Friday, September 16, 2011

AIGA Nebraska: the Reboot Camp “Small Talk” with Robynne Raye (Modern Dog Design Co.)

Robynne Raye photograph by versluis 2011

Reboot Camp with Seattle-based graphic designer Robynne Raye was a three-day design workshop organized by Paul Berkbigler, education director for AIGA Nebraska and hosted by Northeast Community College in Norfolk, Nebraska (Phil Schimonitz, graphic design instructor). As Paul said in the promotional materials, “this is an opportunity to meet with one of America’s top designers.” The workshop, which took place from September 15-17, 2011 was team oriented and geared for professional designers, design educators, and students.

At the end of the first day of the workshop Robynne held a “Small Talk” (small group session) with workshop participants and for those just interested. Several students and I made our way to Norfolk to gather for a Q & A with Ms. Raye.

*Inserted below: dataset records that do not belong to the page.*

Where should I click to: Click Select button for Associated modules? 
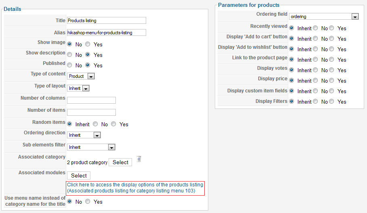[x=79, y=175]
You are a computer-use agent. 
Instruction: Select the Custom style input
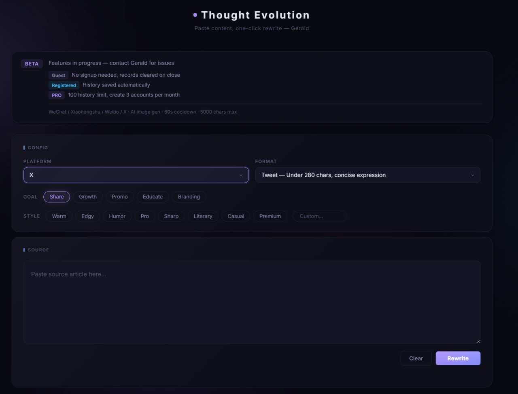pyautogui.click(x=320, y=216)
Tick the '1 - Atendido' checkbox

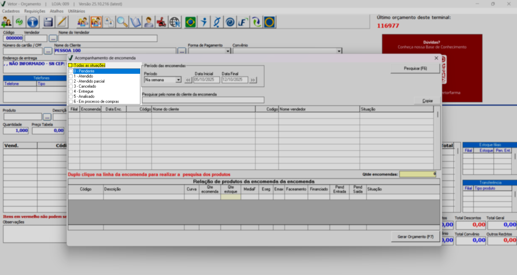pos(71,76)
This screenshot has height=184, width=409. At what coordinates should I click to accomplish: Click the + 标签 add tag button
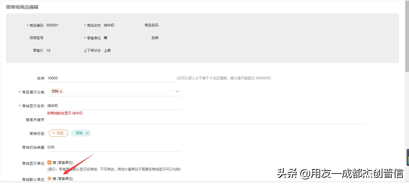click(58, 133)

Interestingly, Raye graduated from college with an art education degree, but since teaching jobs were scarce at the time, Robynne turned to graphic design. Near the beginning of the session she stressed that the roots of her company, Modern Dog Design, were in serving non-profit organizations and developing Identity projects. Raye said, “Non-profits have been very good for us because we feel we’re making something of a difference with graphic design by really helping people. However, we’re able to stay in business because of our [loyal] for-profit clients.”

At the end of the session Ellie, a Dordt student, asked Robynne about her design process at Modern Dog (I’m paraphrasing):

I use the Internet – Google. But first we think about the project and then we talk about the project. We look at and study a lot of other designs and images.

We don’t necessarily try to be original — it’s very important that we know the source of every inspirational thing we look at. We’re always aware and know where our ideas have come from. We parody through redrawing, which helps translate a copy either with hand-drawing or the computer into our own unique interpretation.